İstanbul Boğazı'nın büyüleyici silueti eşliğinde, gastronomi, kültür ve iyilik aynı sofrada bir araya geldi. Izaka Terrace, 13 Kasım Perşembe akşamı düzenlediği özel “Chef’s Table” gecesiyle hem mutfak sanatını hem de sosyal sorumluluğu merkezine alan anlamlı bir etkinliğe ev sahipliği yaptı.
“Üç Şef · Bir Sofra · Üç Hikâye” temasıyla gerçekleşen gece, Türkiye’nin ve dünya mutfağının seçkin temsilcilerinden üç deneyimli şefi aynı mutfakta buluşturdu. Izaka Terrace’ın Head Chef’i Serhat Eliçora, İsokyo Restaurant Executive Chef’i Okan Aydemir ve Madhu’s İstanbul Executive Chef’i Soner Kesgin’in imzasını taşıyan özel menü, katılımcılara unutulmaz bir lezzet yolculuğu sundu.
Üç Şef, Üç Mutfak Kültürü, Tek Sofrada Birleşen Lezzetler
Gecenin konsepti, her şefin kendi mutfak hikâyesinden ilham alarak hazırladığı tabakları bir araya getirdi. Katılımcılar, yalnızca özel bir menünün değil, aynı zamanda bu menüyü oluşturan hikâyelerin de izini sürdü. Şeflerin sahne üzerindeki etkileşimleri, geceyi klasik bir gastronomi deneyiminin ötesine taşıyarak izleyicilere samimi ve ilham verici bir atmosfer sundu.
Geliri TOÇEV’e Bağışlandı
Etkinliğin en dikkat çekici yönlerinden biri ise, tüm gelirinin Tüvana Okuma İstekli Çocuk Eğitim Vakfı (TOÇEV)’e bağışlanmış olmasıydı. Böylece “Chef’s Table” sadece bir lezzet buluşması değil, aynı zamanda çocukların eğitimine destek sunan sosyal bir girişime dönüştü.
Geceye Damga Vuran Menü
Menüde Serhat Eliçora’nın hazırladığı “Deniz Tacı” ile başlayan gece, ara sıcaklarda Eliçora’nın “Ördek Mantısı” ve Okan Aydemir’in “Antalya Patlıcanı” ile devam etti. Ana yemekte Soner Kesgin’in Asya mutfağından esinlenen “Madhu’s Etli Royal Set”i sunulurken, finalde Serhat Eliçora’nın özel tarifi olan “Islak Hurmalı Kek” misafirlerin beğenisine sunuldu. Her bir tabak, hem lezzeti hem de ardındaki anlamıyla geceyi unutulmaz kıldı.

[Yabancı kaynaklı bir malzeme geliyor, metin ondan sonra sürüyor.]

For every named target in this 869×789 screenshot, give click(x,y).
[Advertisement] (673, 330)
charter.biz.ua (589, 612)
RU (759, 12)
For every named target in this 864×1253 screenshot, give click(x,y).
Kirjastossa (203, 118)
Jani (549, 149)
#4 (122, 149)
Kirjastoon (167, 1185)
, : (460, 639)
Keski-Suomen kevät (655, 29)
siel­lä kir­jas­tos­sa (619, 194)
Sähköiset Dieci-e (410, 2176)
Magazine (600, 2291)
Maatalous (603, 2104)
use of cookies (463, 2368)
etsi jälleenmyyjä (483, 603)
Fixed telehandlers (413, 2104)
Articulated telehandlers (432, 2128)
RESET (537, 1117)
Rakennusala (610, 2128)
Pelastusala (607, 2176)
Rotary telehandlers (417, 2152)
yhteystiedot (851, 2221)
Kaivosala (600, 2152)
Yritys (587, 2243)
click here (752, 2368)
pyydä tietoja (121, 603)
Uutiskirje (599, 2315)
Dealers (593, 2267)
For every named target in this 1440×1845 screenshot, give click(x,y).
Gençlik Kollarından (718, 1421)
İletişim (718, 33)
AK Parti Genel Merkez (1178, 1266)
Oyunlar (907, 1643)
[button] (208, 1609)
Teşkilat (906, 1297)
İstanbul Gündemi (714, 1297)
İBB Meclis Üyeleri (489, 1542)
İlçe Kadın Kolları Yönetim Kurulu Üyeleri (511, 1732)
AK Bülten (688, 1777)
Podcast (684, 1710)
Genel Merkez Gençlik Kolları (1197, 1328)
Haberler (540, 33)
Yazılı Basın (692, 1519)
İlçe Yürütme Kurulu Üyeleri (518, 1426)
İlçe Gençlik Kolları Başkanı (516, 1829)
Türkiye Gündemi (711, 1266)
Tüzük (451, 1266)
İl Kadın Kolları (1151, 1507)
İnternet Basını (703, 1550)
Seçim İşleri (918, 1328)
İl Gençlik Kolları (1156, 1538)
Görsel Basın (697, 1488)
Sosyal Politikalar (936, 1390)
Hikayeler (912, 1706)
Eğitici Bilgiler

Gastronomiyi yalnızca damakta değil, toplumsal fayda yaratma amacında da konumlayan bu özel gece, Izaka Terrace’ın vizyonunu bir kez daha ortaya koydu. “Chef’s Table Gecesi”, lezzetin, hikâyenin ve iyiliğin aynı sofrada buluşabileceğini kanıtladı.